▶ **Job**
Please copy word for word the passage of the book notes below, starting with "(26) Friday 10th" and going on through "With The World?".

▶ **Reading text**
_____

End This Depression Now!
Extremely readable and feisty argument for a Keynesian response to the financial crisis. I found it convincing, although I’m already sympathetic to Keynesianism, and doubtless there are Hayekian counter-arguments – and I find it very hard to come to any really firm conclusions in economics. I suspect that Krugman, who is very belligerent in style, has overstated the extent to which his opponents have been refuted and discredited, and it often feels like he skips over weaknesses in his own position with bluster and assertion. But a good book, very accessible for the layman.
Five Red Herrings
Dorothy L Sayers
Not one of my favourite Peter Wimsey books. Extremely well-constructed and intriguing as a puzzle, and excellent use of the real-life setting, but I struggled to engage with it as a detective story. Sayers’ habit of trying to reproduce dialect, or irregularities of speech, phonetically on the page swiftly becomes a bit wearisome, though the central problem is a rather lacklustre murder – it’s barely a manslaughter – and some not very interesting suspects. Despite some fun sections, a disappointment overall.
(26) Friday 10th May
1924 compendium of ten very funny Ukridge short stories. I’m new to Ukridge, and found these extremely entertaining, although they mostly lack the brilliant sparkle, and comic depth and intricacy, of the Jeeves & Wooster books or the Blandings saga. Of course, it’s a little unfair to compare them to probably the greatest comic writing in the English language of all time.
(27) Thursday 16th May
What’s Wrong With The World?
Extended essay laying out the bare bones of some of GKC’s politico-social beliefs. Some very insightful and convincing passages about the importance of fair distribution of property and the flaws of both capitalism and socialism. Central argument focuses on the private home and the traditional independent family as the core of a civilised, fair economy, and the welfare thereof as a test of a just system. The arguments against female suffrage – based on the importance of the woman’s role in private life, local society and the home – are sophisticated and thoughtful, if not very convincing almost a century later in a very different world. As usual with GKC, sometimes feels like weak arguments or questionable generalisations are wallpapered over by the force of his style.

_____

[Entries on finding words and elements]
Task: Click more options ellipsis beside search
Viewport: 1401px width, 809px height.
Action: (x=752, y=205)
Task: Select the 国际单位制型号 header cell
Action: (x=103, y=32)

_____

▶ **Solution to this exercise**
(26) Friday 10th May
1924 compendium of ten very funny Ukridge short stories. I’m new to Ukridge, and found these extremely entertaining, although they mostly lack the brilliant sparkle, and comic depth and intricacy, of the Jeeves & Wooster books or the Blandings saga. Of course, it’s a little unfair to compare them to probably the greatest comic writing in the English language of all time.
(27) Thursday 16th May
What’s Wrong With The World?